On “Afternoon” Lindner’s acoustic piano, Howes bass violin and Leong’s Cello blend beautifully in this semi-chamber music piece that has no pretense of rhythm. This yields to the changing rhythmic environment that Prieto inevitably brings to bear in “Night” .  The ostinato plucking of Howes violin carries this rhythm for the most part. Lindner’s piano musings delicately hammer their way into foreground only to fade away again to Howe’s plucking violin and Prieto’s drum kit.  
“New Elephant” starts out with a drone from Linder’s keyboards, setting the bottom as Prieto’s creates a series of rhythmic patterns that never seem to repeat. Howes and Leong play long drawn out lines on their strings, which combined with Terry’s alto simulate the loping gait of the large mammal. Lindner plays a repeated key on the piano in the background as Terry and Prieto play in a bizarre unison that ends abruptly.
“Renew the Elephant” features some wonderful solo drum work by Prieto at the intro, which leads into mix of sounds that give the tune a clave crossed with fusion feel. Lindner ends the tune with a keyboard riff that comes straight from the soundtrack of a  TV detective show.

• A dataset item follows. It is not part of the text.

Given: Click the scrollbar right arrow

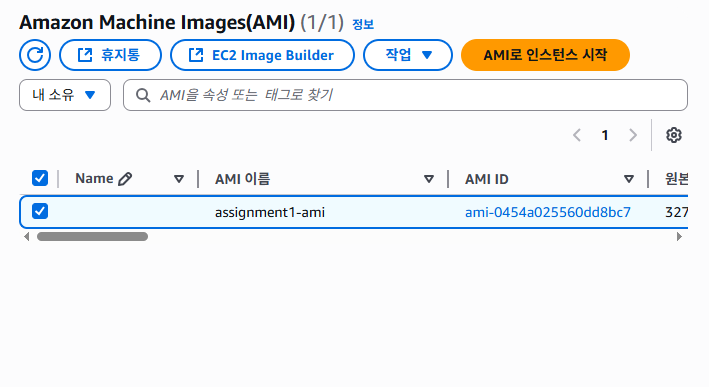Looking at the screenshot, I should pyautogui.click(x=679, y=236).
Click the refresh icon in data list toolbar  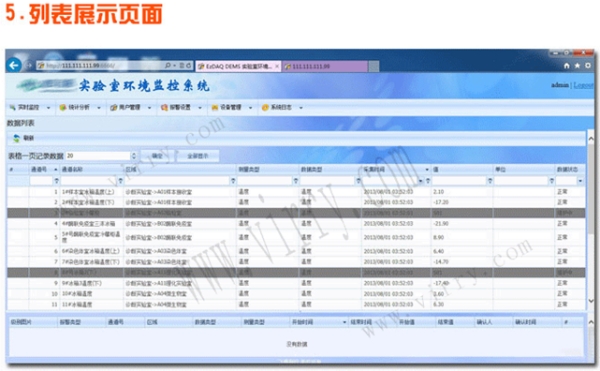click(x=16, y=138)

The “Innocent Bird” is the most confusing piece on the album. It starts out as a flight of fancy for Howes as he bows his way over the repeated rhythmic lines of Prieto and Lindner, until they break into this fairytale like melody that seems strangely out of place.  When Linder enters on the B3, the tune takes on a distinctively rock-blues sound that seems to come out of nowhere. 

This album has been around since 2006, but after recently getting a chance to really listen to it , I found the music for the most part is fresh, vibrant and compellingly original.

ZOHO – ZM200606

Recorded October 2005  Systems Two, Brooklyn , NY

Musicians: Dafnis Prieto (drums,, vocals on track 1, bells on track 5);
Jason Linder( Hammond Organ and keyboards, vocals on tarck 1); Yosvany Terry (alto on tracks 1,3, & 8, soprano on tracks 2,5,6 & 10. chekere on track 5); Christian Howes ( violin on all tracks, bass violin on tracks 5,6 & 7); Dana Leong (cello); Henry Treadgill (alto on track 4).

1 comment:

  1. "poly tonal... wind of cyclonic energy" severs as a warning of what's coming your way with this quintet. Thanks for the introduction yet another new group.